Все эти работы — вехи стилистических поисков молодого Врубеля в решении конкретной задачи монументальной живописи в византийском стиле и вместе — результаты изучения византийской живописи в Киеве и в Венеции. Но он сохраняет свое врубелевское во всем, что он делал, несмотря на глубокое изучение и понимание стиля старых византийских мозаик и икон древнерусской живописи Новгорода, Пскова, других школ и венецианских кватрочентистов. Все поиски вариантов претворения древнего стиля в Кирилловской церкви приводят художника в 1887 году к совершенно самостоятельным и органичным монументальным эскизам для росписи Владимирского собора.
В новой росписи Кирилловской церкви при необходимости единства со стилем старых фресок Врубель оставался все же художником 80-х годов XIX века; в фигурах святых и ангелов, в пластичности форм и психологической значимости рисунка и цвета он ближе к строю живописи XIX века, чем к средневековым византийским и древнерусским мозаикам, фрескам, иконам. При всей тонкости декоративного стилизма и всего композиционного строя «Ангелов», «Сошествия св. духа», «Моисея», иконостаса Врубель видел образы небожителей как человек и художник своей эпохи.

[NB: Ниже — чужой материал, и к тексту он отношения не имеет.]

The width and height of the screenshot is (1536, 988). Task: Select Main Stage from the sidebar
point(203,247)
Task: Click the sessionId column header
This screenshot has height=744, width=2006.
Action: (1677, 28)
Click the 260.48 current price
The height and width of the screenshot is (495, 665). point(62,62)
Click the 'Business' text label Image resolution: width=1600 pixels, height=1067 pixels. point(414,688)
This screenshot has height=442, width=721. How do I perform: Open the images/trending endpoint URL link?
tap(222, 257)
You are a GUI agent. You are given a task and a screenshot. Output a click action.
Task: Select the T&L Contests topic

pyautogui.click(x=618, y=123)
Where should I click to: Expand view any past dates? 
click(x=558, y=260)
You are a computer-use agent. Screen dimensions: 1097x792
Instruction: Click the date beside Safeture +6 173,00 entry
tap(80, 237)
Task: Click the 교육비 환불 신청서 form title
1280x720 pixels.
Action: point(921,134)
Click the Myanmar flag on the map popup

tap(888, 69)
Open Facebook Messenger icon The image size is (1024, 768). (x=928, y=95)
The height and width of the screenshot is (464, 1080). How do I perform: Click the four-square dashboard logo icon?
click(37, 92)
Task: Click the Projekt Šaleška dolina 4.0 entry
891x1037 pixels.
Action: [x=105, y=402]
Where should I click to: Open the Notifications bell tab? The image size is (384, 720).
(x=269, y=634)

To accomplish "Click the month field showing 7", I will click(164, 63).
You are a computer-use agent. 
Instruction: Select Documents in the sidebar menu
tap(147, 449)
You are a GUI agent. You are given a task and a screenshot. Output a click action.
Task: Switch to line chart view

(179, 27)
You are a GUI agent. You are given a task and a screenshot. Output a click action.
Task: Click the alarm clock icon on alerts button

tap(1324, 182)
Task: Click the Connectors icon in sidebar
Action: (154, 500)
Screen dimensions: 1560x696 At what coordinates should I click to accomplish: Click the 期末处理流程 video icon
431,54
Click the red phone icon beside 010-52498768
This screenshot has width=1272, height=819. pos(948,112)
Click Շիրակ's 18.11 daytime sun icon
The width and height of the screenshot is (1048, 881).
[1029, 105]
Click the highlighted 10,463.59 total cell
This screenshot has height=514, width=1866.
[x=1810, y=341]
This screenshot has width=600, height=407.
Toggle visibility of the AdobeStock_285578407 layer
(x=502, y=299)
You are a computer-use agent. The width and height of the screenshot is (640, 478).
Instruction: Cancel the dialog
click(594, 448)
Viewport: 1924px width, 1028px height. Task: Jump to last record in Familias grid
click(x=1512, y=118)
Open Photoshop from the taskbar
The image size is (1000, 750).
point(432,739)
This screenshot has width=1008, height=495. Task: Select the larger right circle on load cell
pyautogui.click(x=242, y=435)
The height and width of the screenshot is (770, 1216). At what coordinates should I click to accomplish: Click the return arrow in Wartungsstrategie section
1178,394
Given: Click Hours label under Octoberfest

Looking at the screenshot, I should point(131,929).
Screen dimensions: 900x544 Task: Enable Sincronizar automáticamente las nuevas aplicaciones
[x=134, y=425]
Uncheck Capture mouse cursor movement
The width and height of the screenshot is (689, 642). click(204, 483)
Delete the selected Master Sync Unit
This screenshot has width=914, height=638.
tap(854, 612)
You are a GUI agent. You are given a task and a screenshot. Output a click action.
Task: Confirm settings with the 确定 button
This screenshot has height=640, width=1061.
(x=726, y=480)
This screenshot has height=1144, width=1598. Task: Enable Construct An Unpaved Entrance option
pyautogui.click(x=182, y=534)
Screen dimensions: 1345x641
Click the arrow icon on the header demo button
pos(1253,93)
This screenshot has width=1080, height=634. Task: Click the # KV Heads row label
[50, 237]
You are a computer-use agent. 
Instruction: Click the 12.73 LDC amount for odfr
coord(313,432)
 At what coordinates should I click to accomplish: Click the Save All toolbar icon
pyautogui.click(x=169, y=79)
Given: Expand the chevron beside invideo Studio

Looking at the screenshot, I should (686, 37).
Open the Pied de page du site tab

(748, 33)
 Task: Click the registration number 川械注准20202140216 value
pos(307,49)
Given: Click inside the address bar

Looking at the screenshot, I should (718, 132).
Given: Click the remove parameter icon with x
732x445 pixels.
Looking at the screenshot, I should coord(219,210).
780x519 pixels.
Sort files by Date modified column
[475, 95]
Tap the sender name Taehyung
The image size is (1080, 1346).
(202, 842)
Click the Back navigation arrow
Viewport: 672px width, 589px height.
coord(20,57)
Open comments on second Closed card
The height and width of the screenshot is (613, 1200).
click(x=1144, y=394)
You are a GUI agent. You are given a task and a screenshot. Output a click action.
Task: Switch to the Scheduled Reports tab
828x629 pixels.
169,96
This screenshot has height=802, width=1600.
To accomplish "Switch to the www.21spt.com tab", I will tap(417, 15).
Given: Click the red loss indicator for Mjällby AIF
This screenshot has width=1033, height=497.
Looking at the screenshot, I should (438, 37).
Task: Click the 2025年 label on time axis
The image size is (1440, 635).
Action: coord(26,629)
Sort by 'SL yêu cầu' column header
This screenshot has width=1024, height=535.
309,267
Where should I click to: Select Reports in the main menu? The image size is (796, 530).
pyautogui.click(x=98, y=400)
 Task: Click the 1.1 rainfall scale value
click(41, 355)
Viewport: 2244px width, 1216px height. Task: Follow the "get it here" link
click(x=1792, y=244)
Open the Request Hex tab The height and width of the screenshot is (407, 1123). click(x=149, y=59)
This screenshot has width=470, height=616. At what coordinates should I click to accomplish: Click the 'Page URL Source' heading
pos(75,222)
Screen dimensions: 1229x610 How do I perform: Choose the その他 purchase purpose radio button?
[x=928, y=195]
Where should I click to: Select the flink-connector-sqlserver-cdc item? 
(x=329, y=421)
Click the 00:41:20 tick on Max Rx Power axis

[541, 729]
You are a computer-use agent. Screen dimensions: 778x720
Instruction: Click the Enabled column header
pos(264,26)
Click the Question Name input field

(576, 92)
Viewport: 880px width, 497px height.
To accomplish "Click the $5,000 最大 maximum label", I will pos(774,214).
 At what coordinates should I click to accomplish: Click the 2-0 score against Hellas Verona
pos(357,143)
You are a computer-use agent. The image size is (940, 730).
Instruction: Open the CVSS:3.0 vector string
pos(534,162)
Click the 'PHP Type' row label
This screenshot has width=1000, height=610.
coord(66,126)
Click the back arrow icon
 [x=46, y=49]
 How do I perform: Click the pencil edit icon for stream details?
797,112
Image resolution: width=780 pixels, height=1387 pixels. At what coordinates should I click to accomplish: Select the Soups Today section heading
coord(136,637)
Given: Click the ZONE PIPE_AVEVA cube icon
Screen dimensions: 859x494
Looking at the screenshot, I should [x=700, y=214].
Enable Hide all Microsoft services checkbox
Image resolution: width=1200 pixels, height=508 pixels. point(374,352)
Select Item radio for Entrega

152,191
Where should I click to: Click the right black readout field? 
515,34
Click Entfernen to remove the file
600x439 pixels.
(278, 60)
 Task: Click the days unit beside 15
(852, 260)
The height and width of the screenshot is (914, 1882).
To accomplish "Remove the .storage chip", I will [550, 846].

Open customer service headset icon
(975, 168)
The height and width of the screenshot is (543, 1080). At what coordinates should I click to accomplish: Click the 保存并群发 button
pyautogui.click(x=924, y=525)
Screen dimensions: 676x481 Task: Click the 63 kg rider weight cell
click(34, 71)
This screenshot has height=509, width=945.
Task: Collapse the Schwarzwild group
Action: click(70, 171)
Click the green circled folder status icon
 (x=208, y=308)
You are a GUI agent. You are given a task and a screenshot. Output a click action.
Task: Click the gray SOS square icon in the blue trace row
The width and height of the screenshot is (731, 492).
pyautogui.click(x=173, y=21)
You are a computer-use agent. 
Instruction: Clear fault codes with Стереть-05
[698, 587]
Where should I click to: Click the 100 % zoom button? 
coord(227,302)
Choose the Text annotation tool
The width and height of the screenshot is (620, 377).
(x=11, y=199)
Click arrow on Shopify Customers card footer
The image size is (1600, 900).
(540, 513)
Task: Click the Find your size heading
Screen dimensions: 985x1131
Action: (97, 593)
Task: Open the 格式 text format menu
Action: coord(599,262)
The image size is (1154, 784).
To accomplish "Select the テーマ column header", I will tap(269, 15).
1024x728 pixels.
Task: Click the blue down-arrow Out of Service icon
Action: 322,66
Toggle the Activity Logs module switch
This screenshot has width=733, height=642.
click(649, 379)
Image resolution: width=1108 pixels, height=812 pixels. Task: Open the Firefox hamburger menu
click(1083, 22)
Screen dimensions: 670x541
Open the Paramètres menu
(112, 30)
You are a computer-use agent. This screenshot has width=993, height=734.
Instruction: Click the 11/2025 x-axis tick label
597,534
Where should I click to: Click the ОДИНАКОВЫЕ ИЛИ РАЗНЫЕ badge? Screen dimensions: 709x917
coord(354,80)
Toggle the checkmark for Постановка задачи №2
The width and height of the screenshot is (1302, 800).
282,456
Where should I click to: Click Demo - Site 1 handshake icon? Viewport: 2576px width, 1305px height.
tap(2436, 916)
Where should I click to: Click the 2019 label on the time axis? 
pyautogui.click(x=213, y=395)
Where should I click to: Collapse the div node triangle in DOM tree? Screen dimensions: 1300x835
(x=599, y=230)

В этих работах складывается одна из важнейших особенностей композиционно-образного мышления и видения Врубеля, отмеченная еще первыми исследователями творчества художника А. Н. Ивановым и С. П. Яремичем, — предельная сдержанность движений и жестов фигур при их большой духовной наполненности, предельной психологической экспрессии. «На всех молодых его произведениях, равно как и на преобладающем большинстве позднейших, чувствуется полное отсутствие резких, так называемых драматических движений», — заметил Яремич[39]. Он думал, что пластическому миропониманию Врубеля более всего сродни чистое античное созерцание без всякой нарочитости или игры в академическую экспрессию. Отчасти так и было: торжественной сдержанностью экспрессии в духе античной и ренессансной классики отмечены еще академические работы Врубеля. В киевский период в результате изучения византийского, древнерусского искусства и венецианских кватрочентистов он нашел притягательную выразительность возвышенного, величавого в «каменной оцепенелости» фигур византийских мозаик, икон и фресок VI—XII веков и духовную глубину в реалистической простоте венецианских живописцев XV века, которые оказались ближе всего его собственному видению образа. В средневековой живописи он открыл мир суровых и вдохновенных образов, полных напряженной и загадочной жизни, той таинственной и величавой жизни духа, выражения которой он искал в своей живописи тех и последующих лет[40]. Одним из важных элементов изобразительно-образной системы художника становится прием гиперболы в изображении глаз — огромных выпуклых глаз, взор которых, напряженный до предела, порой застывший в созерцании или мышлении, острый, пронизывающий или чаще всего трагически скорбный, печальный, несет в себе необычайное волнение и духовную мощь его образов. Тщательное изображение больших глаз было во врубелевских портретах еще в академические петербургские годы, но тот особый прием предельного одухотворения взора откровенно гипертрофированных по своей громадности очей Врубель нашел в Киеве в работе над кирилловскими фресками и эскизами росписи Владимирского собора.